I recently read a blog, posted by DoctorBeet, in reference to his LG TV sending channel viewing and file tracking information to a remote site. The article is quite informative, and if you own a LG SmartTV, I highly recommend reading it before you continue with this article. The original blog can be found here:

http://doctorbeet.blogspot.co.uk/2013/11/lg-smart-tvs-logging-usb-filenames-and.html

I decided to investigate how far LG had gone to gather tracking information, even though I do not own an LG TV myself. I was, however, able to glean some additional details using the information provided in DoctorBeet's article.

 

Expanding the List of Domains

The basis of my research was around the format LG was using for the domain name, mainly:

GB.ibis.lgappstv.com.

This had me thinking the GB tag was being used as a reference to “Great Britain”, which made sense as the original article was based around someone living in the UK.

I decided to parse out all of the available country codes provided by the IANA via their website. I included all domains that were tagged as a “country-code”, but ignored the sponsoring organization portion of the list, as that is not needed for the task at hand. In addition, I limited the list to simply English character based country domains, to simplify the exercise a bit.

The sampling garnered 254 top level domains, of which a small listing is provided here:

ac
ad
ae
af
ag
ai
al
am

I'm ashamed to admit that I did this manually, my morning coffee had not yet kicked in, but it revealed how large the root trees had become for country specific domains. I stored these country codes in a file called “country_codes.txt”, which I have provided as part of this article.

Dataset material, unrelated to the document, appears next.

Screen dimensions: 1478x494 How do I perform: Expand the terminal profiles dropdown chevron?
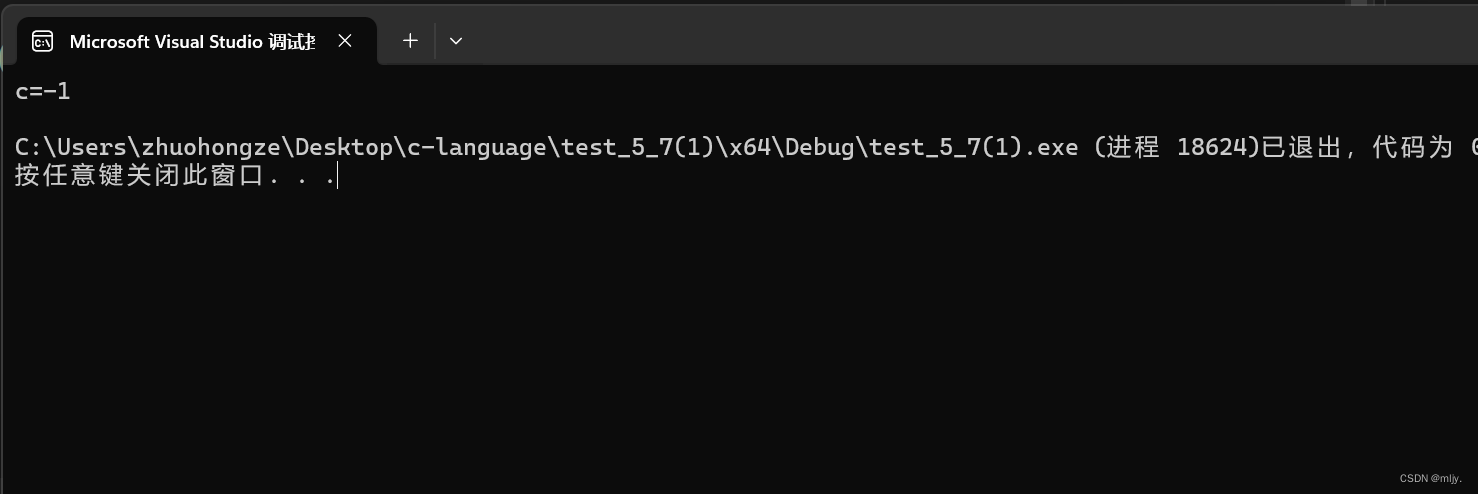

With this data in hand, I executed the following command against the file:

for i in `cat country_codes.txt | tr a-z A-Z`; do dig ${i}.ibis.lgappstv.com | grep ibis.lgappstv.com | grep IN | grep A | grep -v "^;"; sleep 10; done

The above command takes the input of the “country_codes.txt” file, and converts each country code into capital letters, to match the pattern already defined above. It then executes a DIG (domain information groper) on the concatenated domain name. This results in a response that looks something like this:

; <<>> DiG 9.9.3-rpz2+rl.156.01-P2 <<>> GB.ibis.lgappstv.com
;; global options: +cmd
;; Got answer:
;; ->>HEADER<<- opcode: QUERY, status: NOERROR, id: 63200
;; flags: qr rd ra; QUERY: 1, ANSWER: 1, AUTHORITY: 0, ADDITIONAL: 1
 
;; OPT PSEUDOSECTION:
; EDNS: version: 0, flags:; udp: 512
;; QUESTION SECTION:
;GB.ibis.lgappstv.com. IN A
 
;; ANSWER SECTION:
GB.ibis.lgappstv.com. 21600 IN A 193.67.216.128
;; Query time: 303 msec
;; SERVER: 8.8.8.8#53(8.8.8.8)
;; WHEN: Tue Nov 19 13:12:14 AST 2013
;; MSG SIZE rcvd: 65